#OptOutside This Black Friday And Visit A Park For Free

If you're a lover of outdoor and sporting goods gear, then you're no doubt aware of REI. You've probably been to one of their massive stores. You might even have something from REI on your Christmas wish list. But you won't be getting any of those items on Black Friday, because in an unprecedented move for the modern-day holiday shopping season, REI's 143 stores will be closed this year for the day after Thanksgiving. No promotions, no hourly sales, no doorbusters, no waiting in line.

Instead, REI has a new promotion: #OptOutside. REI's new marketing campaign is aimed at encouraging people to skip waiting in lines to shop on this long weekend that many have off, and instead spend that time outside. They are encouraging people to share what they're doing by using the hashtag #OptOutside.

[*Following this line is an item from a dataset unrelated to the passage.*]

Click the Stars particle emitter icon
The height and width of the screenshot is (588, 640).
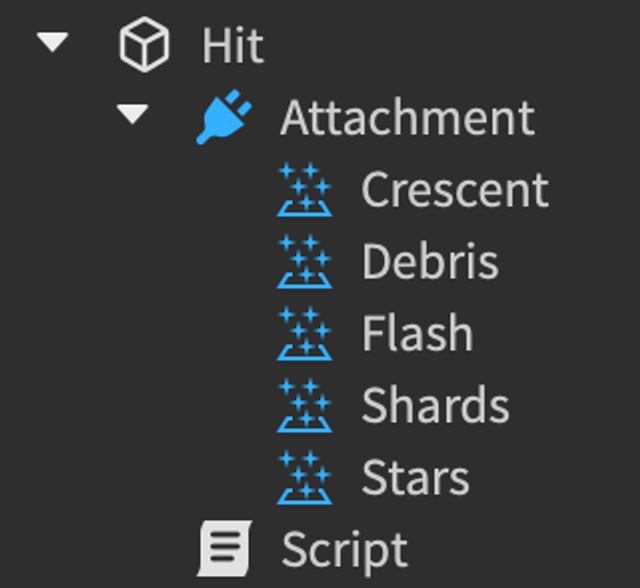304,477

"Any retailer that hears this will be startled by the idea," says REI President and CEO Jerry Stritzke, who admits he was apprehensive about closing at first. "As a co-op ... we define success a little differently. It's much broader than just money. How effectively do we get people outside?"

Since the launch of this new campaign, almost 1 million people have already begun sharing photos and ideas of what they're going to do instead of spending hours in store lines.

 

To help make it easier to #OptOutside, a number of parks are waiving entrance fees that day, including all state parks in MinnesotaDelawareColorado and Oregon. In California, the Save the Redwoods League is offering passes to many different parks. They're first come, first serve, since there are limited passes for each park.

"The day after Thanksgiving is a great time for fresh air and a little exercise," said Sarah Creachbaum, superintendent at Olympic National Park. "Thanksgiving is a time-honored American tradition, and we invite families to create new traditions by enjoying a fee-free day at two of the Northwest's premier national parks." Washington's National Park Fund is offering free entrance to Mt. Rainier and Olympic.